Copyright © 2004 PopEntertainment.com All rights reserved.  Posted: June 23, 2004.

Everybody wants to know about Sarah Hudson's family.  Her father, Mark Hudson, along with her uncles, made up the Hudson Brothers, the 70s pop group and TV variety show hosts.  Her cousin is movie star Kate Hudson, who is featured in many movies including Almost Famous and How To Lose A Guy In 10 Days

These connections can be a blessing, but it can also be a curse.  Sarah Hudson always felt a little out of sorts with her surroundings.  She grew up in the notoriously fast world of Hollywood.  By day, she attended an all-girl Catholic school.  By night, she was partying, going to rock shows and dying her hair funky colors.  Drugs, sex and excess were everywhere.  As a sensitive girl with an artistic bent, it seemed only natural to her to turn her experiences into art.  
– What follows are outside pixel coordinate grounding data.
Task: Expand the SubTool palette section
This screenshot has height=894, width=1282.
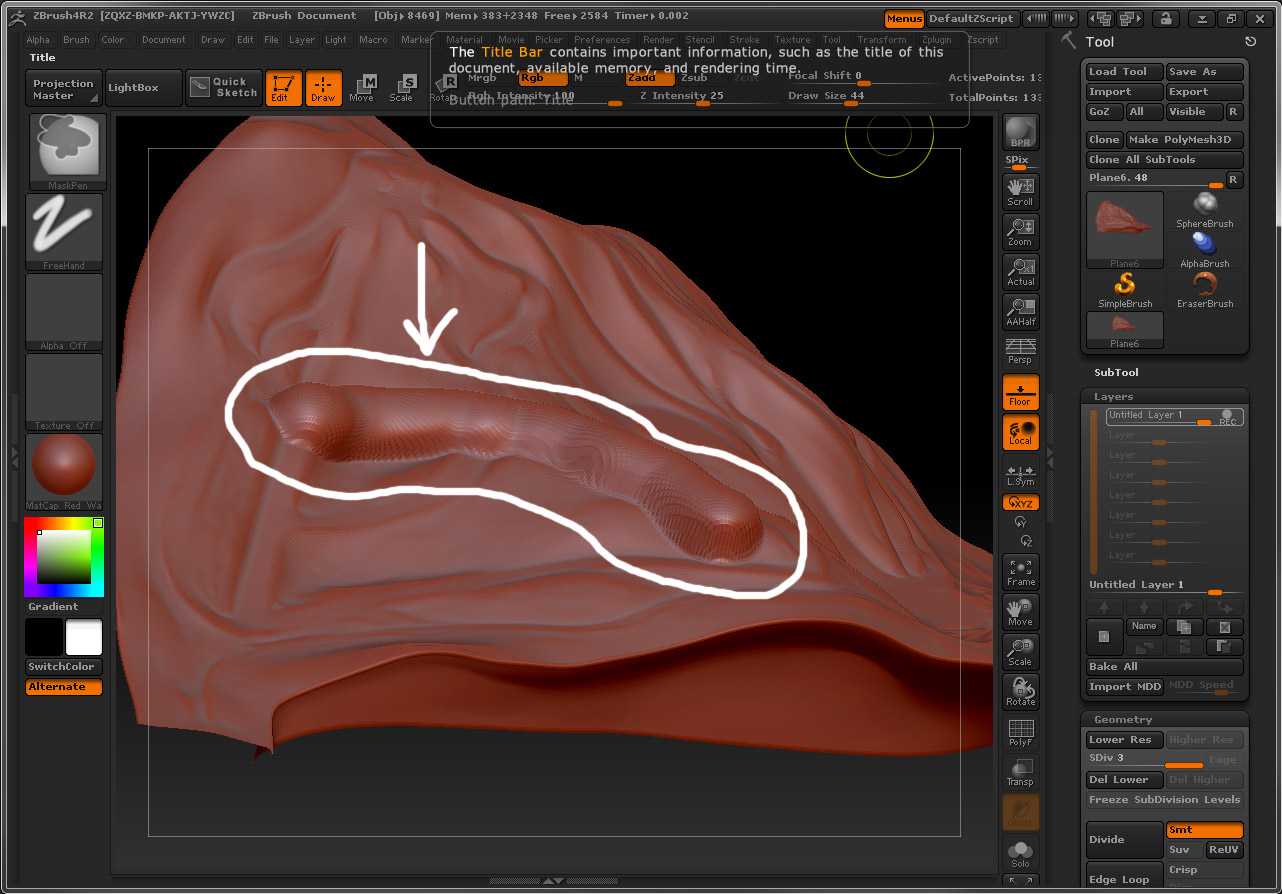Action: click(1116, 372)
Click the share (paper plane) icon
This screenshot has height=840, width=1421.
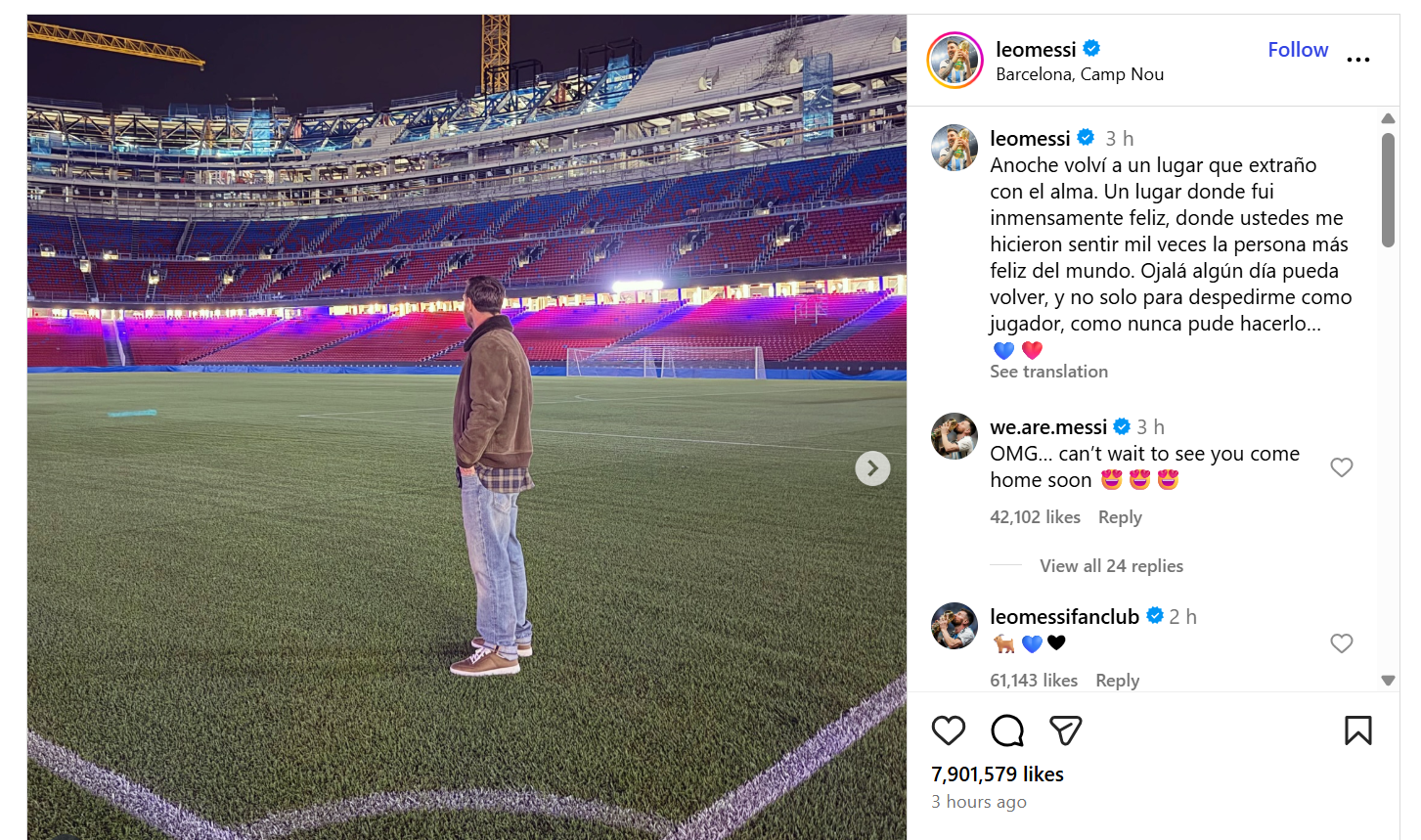[1065, 730]
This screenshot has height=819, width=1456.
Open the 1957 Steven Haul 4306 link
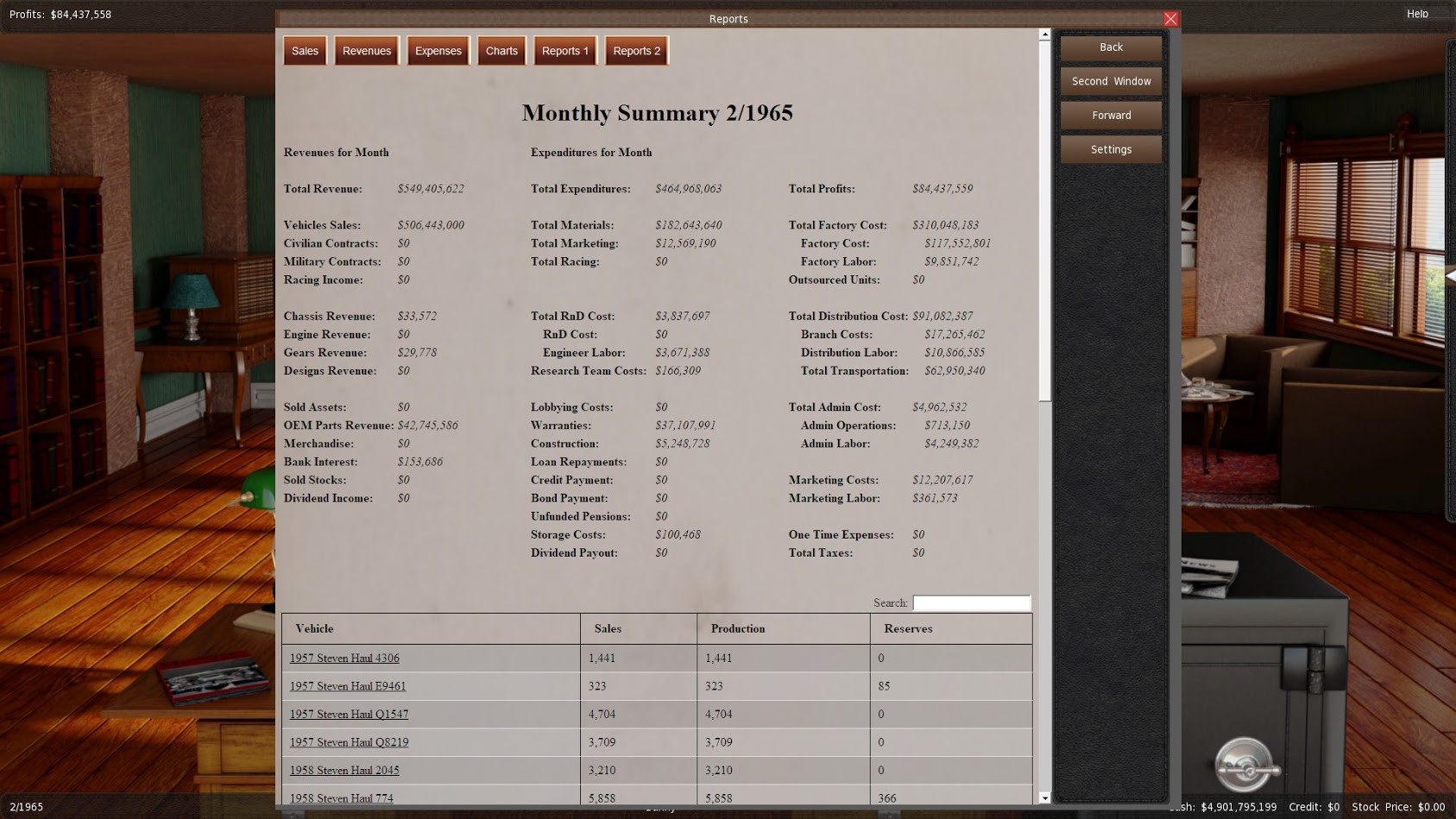(344, 658)
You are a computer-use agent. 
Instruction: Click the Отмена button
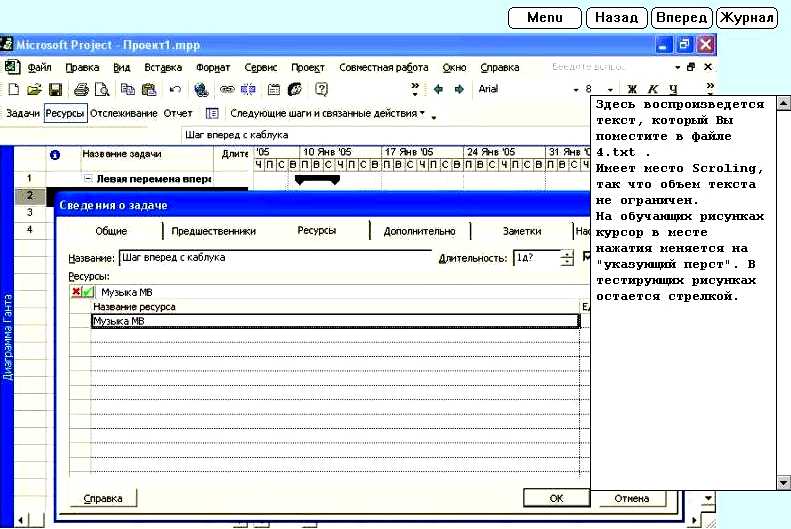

On her debut album, Naked Truth, Hudson explores teen angst in startlingly frank terms.  Just take a gander at some of the raw lyrics from the album's title track. 

"You can hate me but what do I care?  Everything from the tattoo on my wrist to the color of my hair.  You create it like a seed in the ground.  You watered me down with anorexic superheroes and prozac popping clowns.  I've already slept with the captain of the football team.  It was lame.  I've already kissed a girl on ecstacy.  It's all the same.  And I already forgive you Mom and Dad, but how could you know anyway?"

Pretty edgy stuff.  The album touchingly explores her sometimes-rocky-but-basically-solid relationship with her parents, along with her hopes, dreams and nightmares.  It is a very assured musical statement for a new artist.  Perhaps some of that ability came from being exposed to her family.  And the wheel goes round and round.

In the weeks leading up to the release of the album, Hudson chatted with us about her life, her record and... oh yeah... her family.

How did you first get into music? 

“I come from a musical family.  My dad was in a group in the 70s, The Hudson Brothers.  Now he’s a songwriter and producer.  So, I just kind of grew up with music and it was something I always knew I wanted to do.”

Yes, your father and uncles were in music and on TV and your cousin is a movie star.  Do you think that kind of environment fostered your need to be an artist?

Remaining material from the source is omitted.